Mobile First Aid - 250-565-4597

Workplace Training - 250-596-2860

First Aid News

 

AED – No Shock Advised

Apr 12, 2021

WHAT DOES IT MEAN WHEN MY AED SAYS, “NO SHOCK ADVISED?”

Automated external defibrillators (AEDs) automatically analyze the heart rhythm of a victim. If ventricular fibrillation (VF or V-fib) or ventricular tachycardia (VT or V-tach) are detected, the device will automatically deliver a shock. Semi-automatic AEDs will prompt the rescuer to administer a shock. The shock can help reset or restore a normal heart rhythm.
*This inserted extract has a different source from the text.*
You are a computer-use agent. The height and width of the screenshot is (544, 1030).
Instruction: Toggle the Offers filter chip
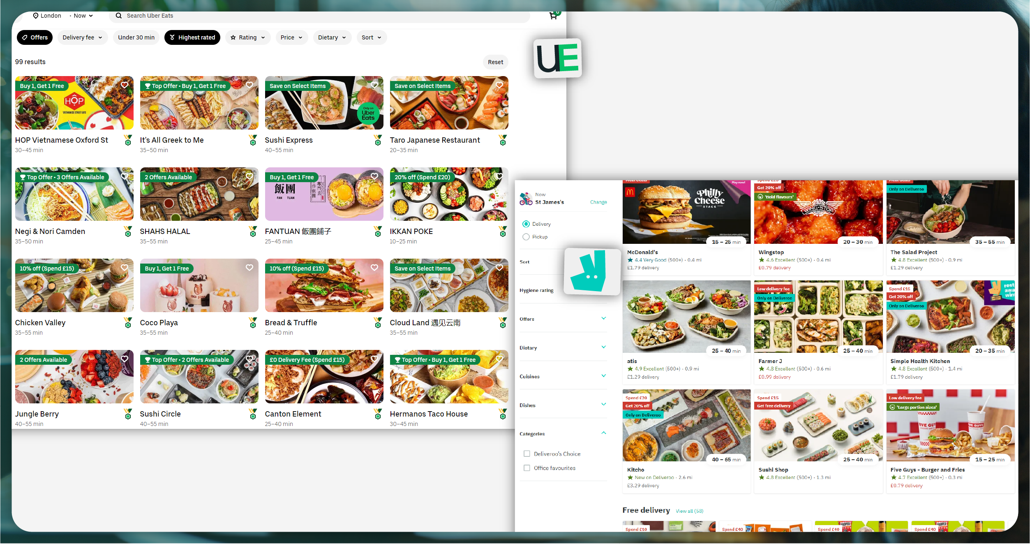click(x=35, y=37)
In some cases, an AED may indicate that a shock is not advised. Although VF is the most common rhythm detected in cardiac arrest, it is not the only one. An AED is designed to deliver a shock only when VF or VT rhythms are detected. However, there are other heart rhythms associated with sudden cardiac arrest that cannot be treated with a shock from an AED.

Therefore, a “No Shock Advised” message doesn’t necessarily mean that the heart rhythm is back to normal; instead, it may mean that the victim is experiencing asystole or pulseless electrical activity; neither of which are treatable by shock.

While it’s difficult to imagine an AED not delivering a shock to someone, it also means that potential rescuers should rest assured that an AED will not shock a person unless they require defibrillation.

SHOULD I LEAVE THE PADS ON IF NO SHOCK IS ADVISED?

Yes, whether a shock has been delivered successfully or the AED initially indicates “no shock advised,” you should always leave the electrode pads on. The victim may go into VF a second time or the device may recognize a shockable rhythm. Always leave an AED on until emergency medical personnel have taken over.